While there are many different ESG reporting frameworks (GRESB, GRI GSSB, CDP, SASB, IIRC) and it is easy to get confused, applying an ESG framework doesn’t need to be a complex process. Essentially it starts with understanding what investors are looking for from an ESG risk exposure perspective, and the strategic approach adopted by the company to address risks.
Investor Relations (IR) holds a key role in holding this focus. IR must collaborate with stakeholders across the company to ensure its approach to ESG strategy and reporting integrates investor demands, and is targeted to both internal and external stakeholder needs.
Heads of IR specifically need to:
- Understand the ESG disclosure and reporting environment in which the company operates.
- Address ESG-related disclosures and communications, identifying responsible investors to engage.
- Audit current ESG performance and benchmark the company’s level of ESG disclosures against peers’.
- Identify and implement strategies to improve ESG performance.

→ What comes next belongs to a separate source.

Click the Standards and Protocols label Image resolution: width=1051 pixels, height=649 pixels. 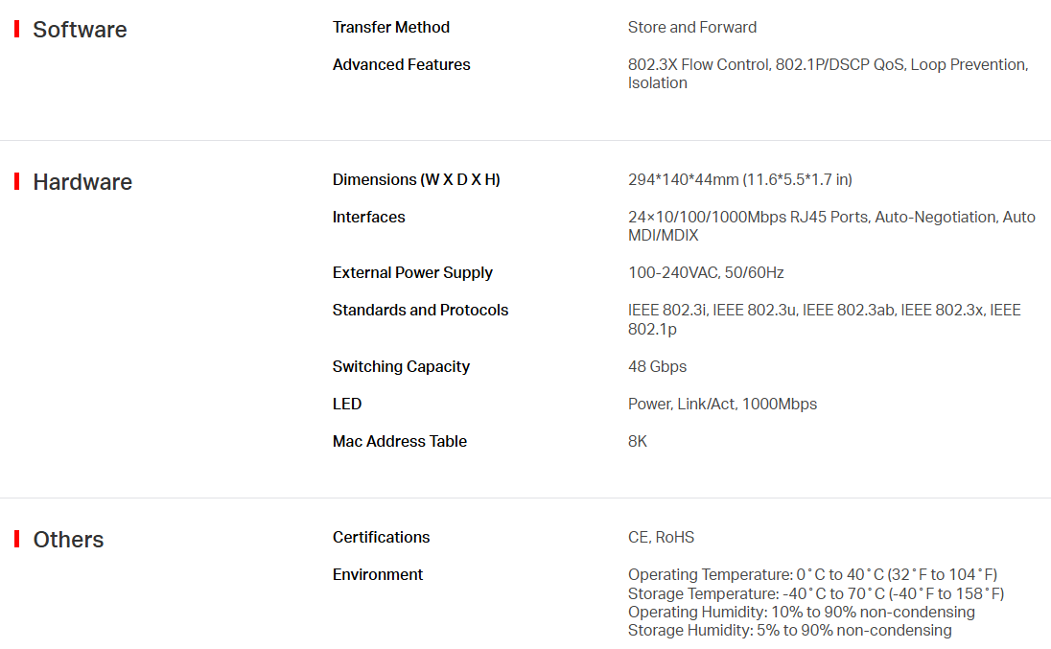[420, 310]
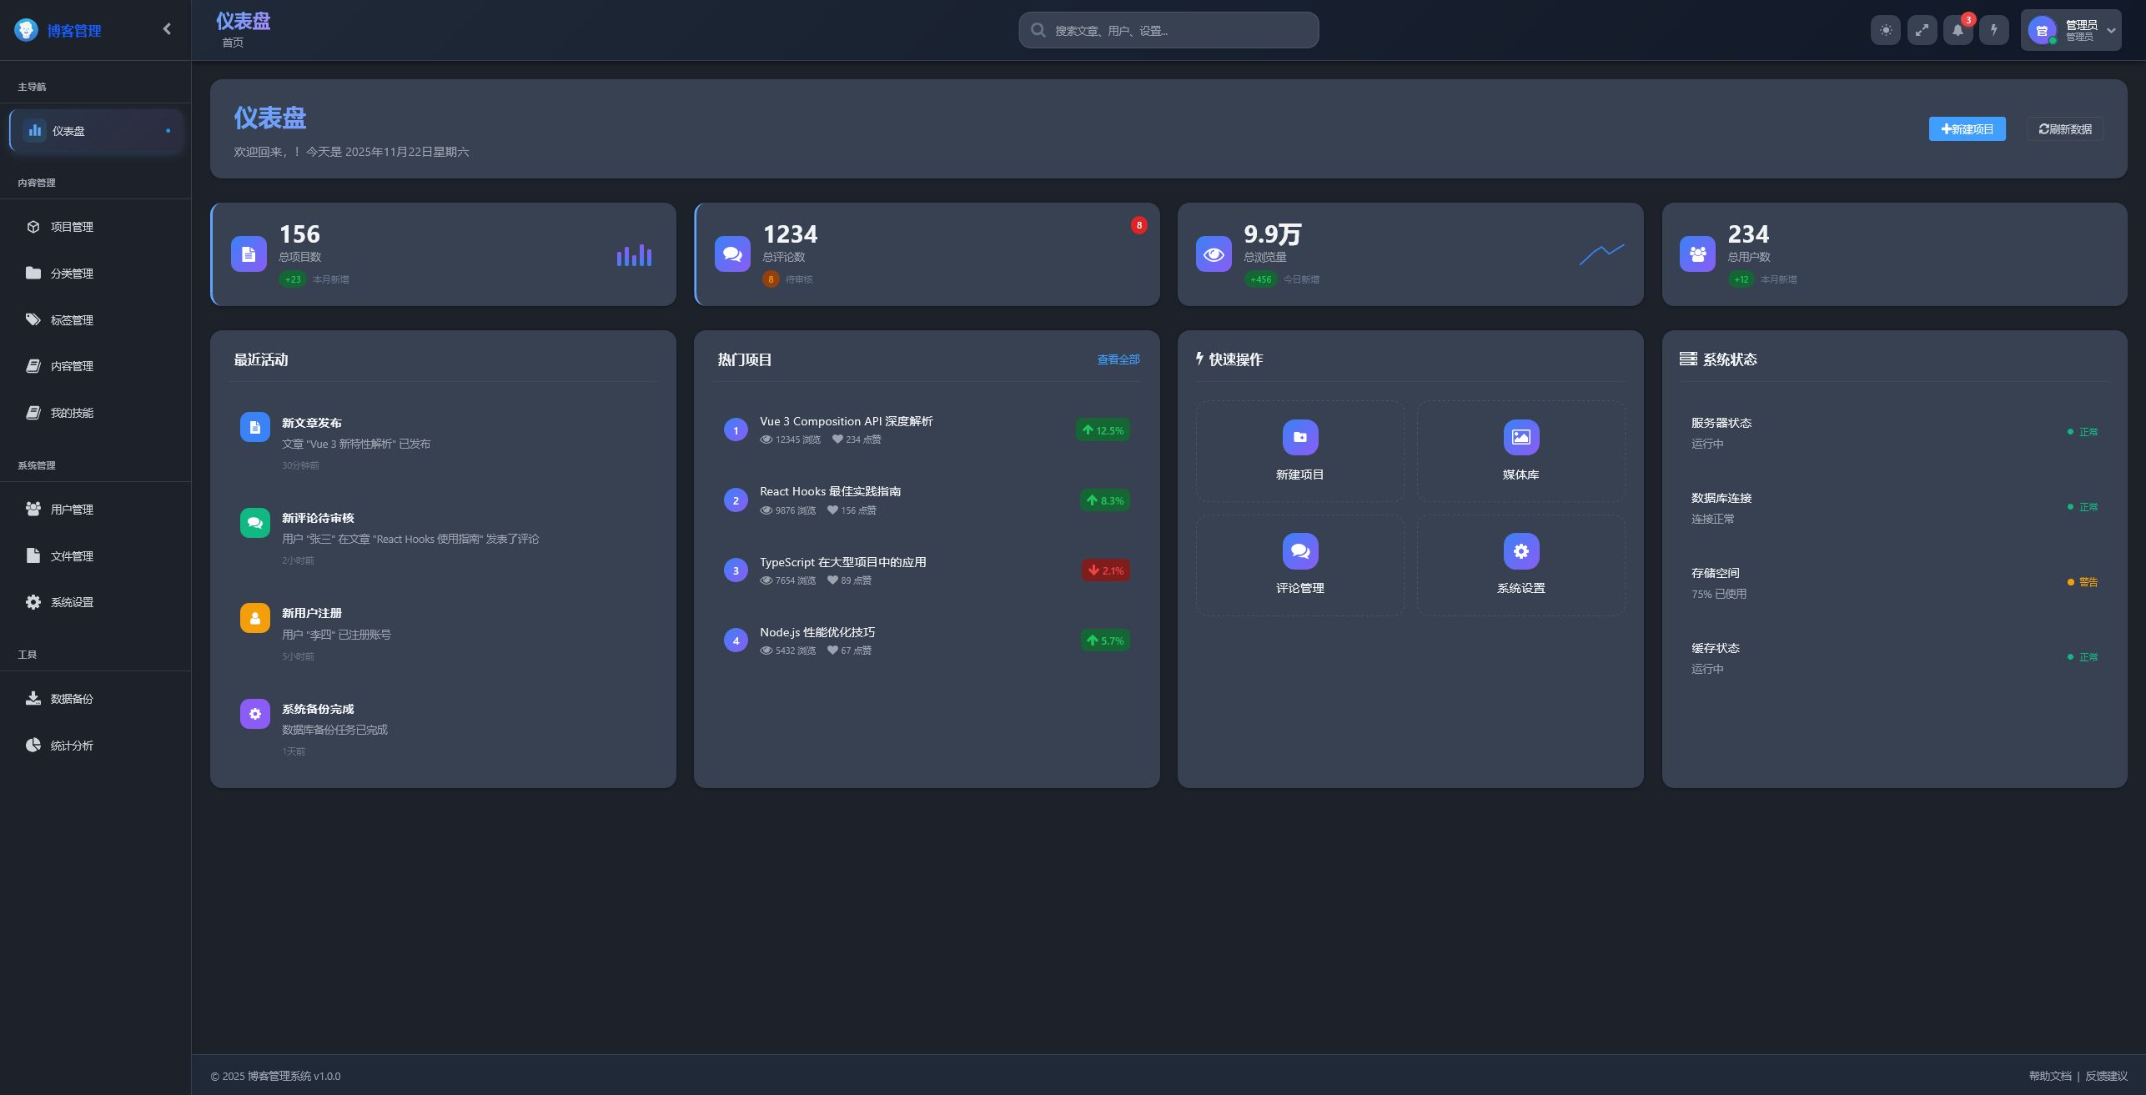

The key objectives are to create positive social impact and business value, whilst ensuring shareholders needs are addressed. ESG application in the Australian market has been slow and undynamic in comparison to Europe, USA, and markets in Asia such as Japan and South Korea.
ESG reporting should be externally assured to provide investors with additional confidence in the report findings.
The below diagram, from Sustainable Accounting Standards Board (SASB) materiality assessment, depicts how ESG risk assessments are used in calculating share price performance. It clearly illustrates the impact of ESG risks and the importance of a strategic, integrated approach.
When choosing the best fit ESG strategy, IR managers may benefit from looking at the European leaders in this space. One highlight recently mentioned to a colleague at the COP23 summit, was Finish telecommunications business Elisa. One look at the table of contents for their Annual Report shows how integrated ESG is in all their operations. This has fostered an industry leading approach with innovation at the forefront. There are clear and transparent communications throughout the report, describing the risk, outlining the impact assessment, and disclosing the strategy to address this.
Considering these challenges, IR should be actively engaged and integrated and leading organisational sustainability & ESG planning. Companies will be better able to understand and respond to the interest that both mainstream and responsible investors are showing with respect to ESG risks and disclosure. ESG is a material risk to any organisation, and should be treated similarly to corporate and annual reporting.